Back to article view | Back to comp.lang.python


Contents

  Piping processes works with 'shell = True' but not otherwise. Luca Cerone <luca.cerone@gmail.com> - 2013-05-24 07:04 -0700
    Re: Piping processes works with 'shell = True' but not otherwise. Luca Cerone <luca.cerone@gmail.com> - 2013-05-26 03:31 -0700
    Re: Piping processes works with 'shell = True' but not otherwise. Chris Rebert <clp2@rebertia.com> - 2013-05-26 14:05 -0700
      Re: Piping processes works with 'shell = True' but not otherwise. Luca Cerone <luca.cerone@gmail.com> - 2013-05-26 16:58 -0700
        RE: Piping processes works with 'shell = True' but not otherwise. Carlos Nepomuceno <carlosnepomuceno@outlook.com> - 2013-05-27 03:14 +0300
          Re: Piping processes works with 'shell = True' but not otherwise. Thomas Rachel <nutznetz-0c1b6768-bfa9-48d5-a470-7603bd3aa915@spamschutz.glglgl.de> - 2013-05-29 19:39 +0200
            RE: Piping processes works with 'shell = True' but not otherwise. Carlos Nepomuceno <carlosnepomuceno@outlook.com> - 2013-05-29 22:31 +0300
            Re: Piping processes works with 'shell = True' but not otherwise. Cameron Simpson <cs@zip.com.au> - 2013-05-30 08:18 +1000
        Re: Piping processes works with 'shell = True' but not otherwise. Chris Angelico <rosuav@gmail.com> - 2013-05-27 18:28 +1000
          Re: Piping processes works with 'shell = True' but not otherwise. Luca Cerone <luca.cerone@gmail.com> - 2013-05-27 04:33 -0700
        Re: Piping processes works with 'shell = True' but not otherwise. Chris Rebert <clp2@rebertia.com> - 2013-05-29 10:17 -0700
          Re: Piping processes works with 'shell = True' but not otherwise.
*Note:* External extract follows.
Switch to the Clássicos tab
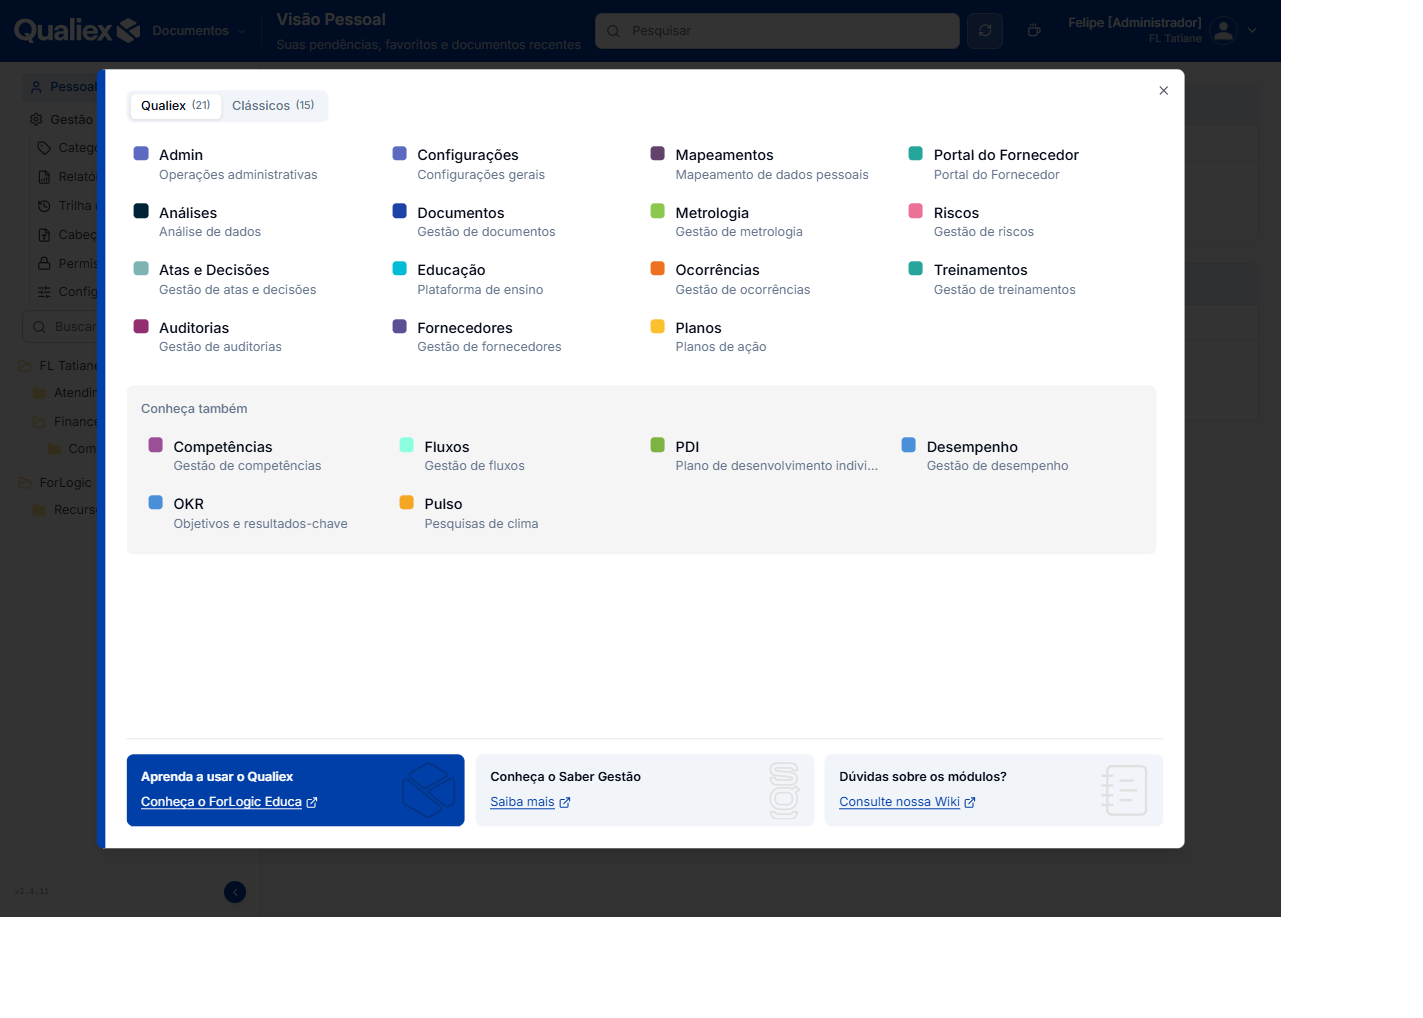 (x=273, y=106)
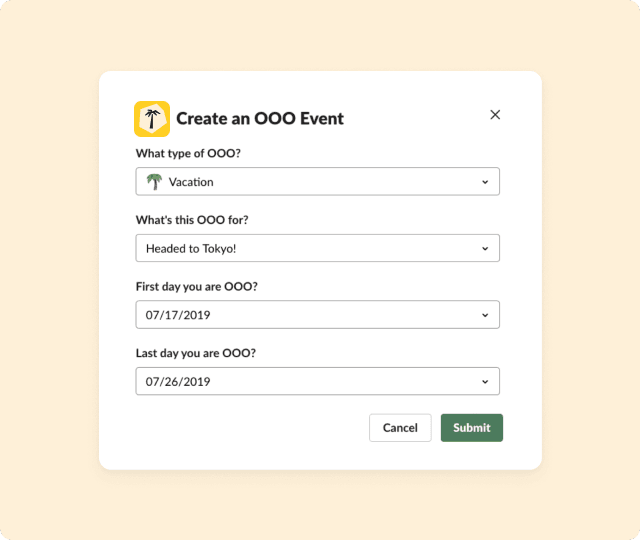Expand the Headed to Tokyo chevron arrow
The image size is (640, 540).
[485, 249]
Luca Cerone <luca.cerone@gmail.com> - 2013-05-31 02:28 -0700
            Re: Piping processes works with 'shell = True' but not otherwise. Peter Otten <__peter__@web.de> - 2013-05-31 11:52 +0200

#45894 — Piping processes works with 'shell = True' but not otherwise.
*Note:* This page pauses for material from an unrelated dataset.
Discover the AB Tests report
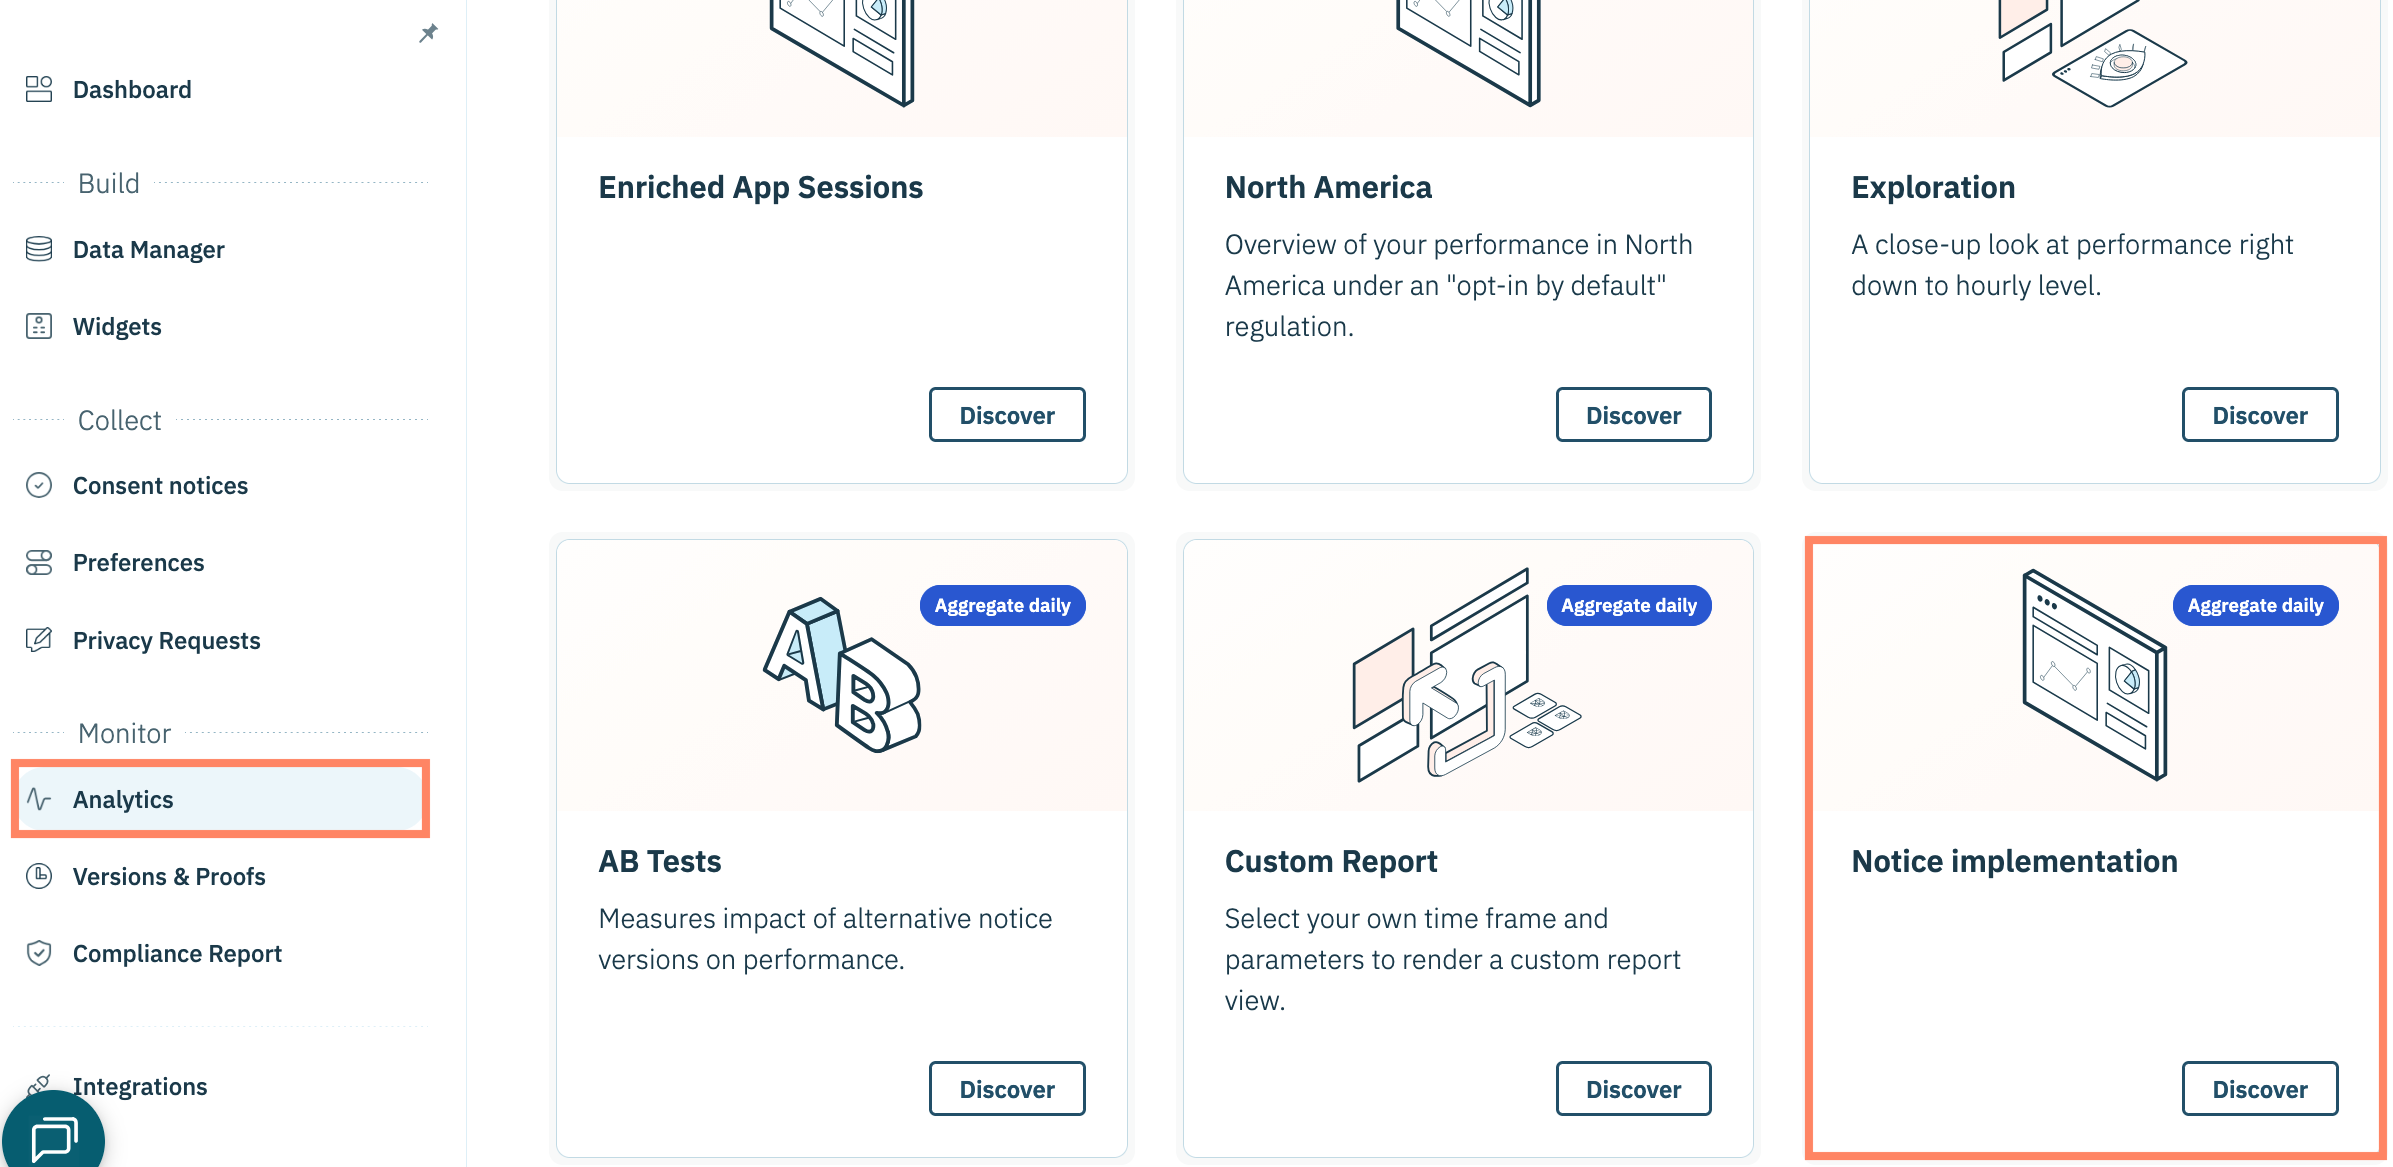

FromLuca Cerone <luca.cerone@gmail.com>
Date2013-05-24 07:04 -0700
SubjectPiping processes works with 'shell = True' but not otherwise.
Message-ID<062f557e-8e1a-4efb-9178-7d685b47a834@googlegroups.com>
Hi everybody, 
I am new to the group (and relatively new to Python)
so I am sorry if this issues has been discussed (although searching for topics in the group I couldn't find a solution to my problem).

I am using Python 2.7.3 to analyse the output of two 3rd parties programs that can be launched in a linux shell as:

 program1 | program2

To do this I have written a function that pipes program1 and program2 (using subprocess.Popen) and the stdout of the subprocess, and a function that parses the output:

A basic example:

from subprocess import Popen, STDOUT, PIPE
def run():
  p1 = Popen(['program1'], stdout = PIPE, stderr = STDOUT)
  p2 = Popen(['program2'], stdin = p1.stdout, stdout = PIPE, stderr = STDOUT)
  p1.stdout.close()
  return p2.stdout


def parse(out):
  for row in out:
    print row
    #do something else with each line
  out.close()
  return parsed_output
   

# main block here

pout = run()

parsed = parse(pout)

#--- END OF PROGRAM ----#

I want to parse the output of 'program1 | program2' line by line because the output is very large.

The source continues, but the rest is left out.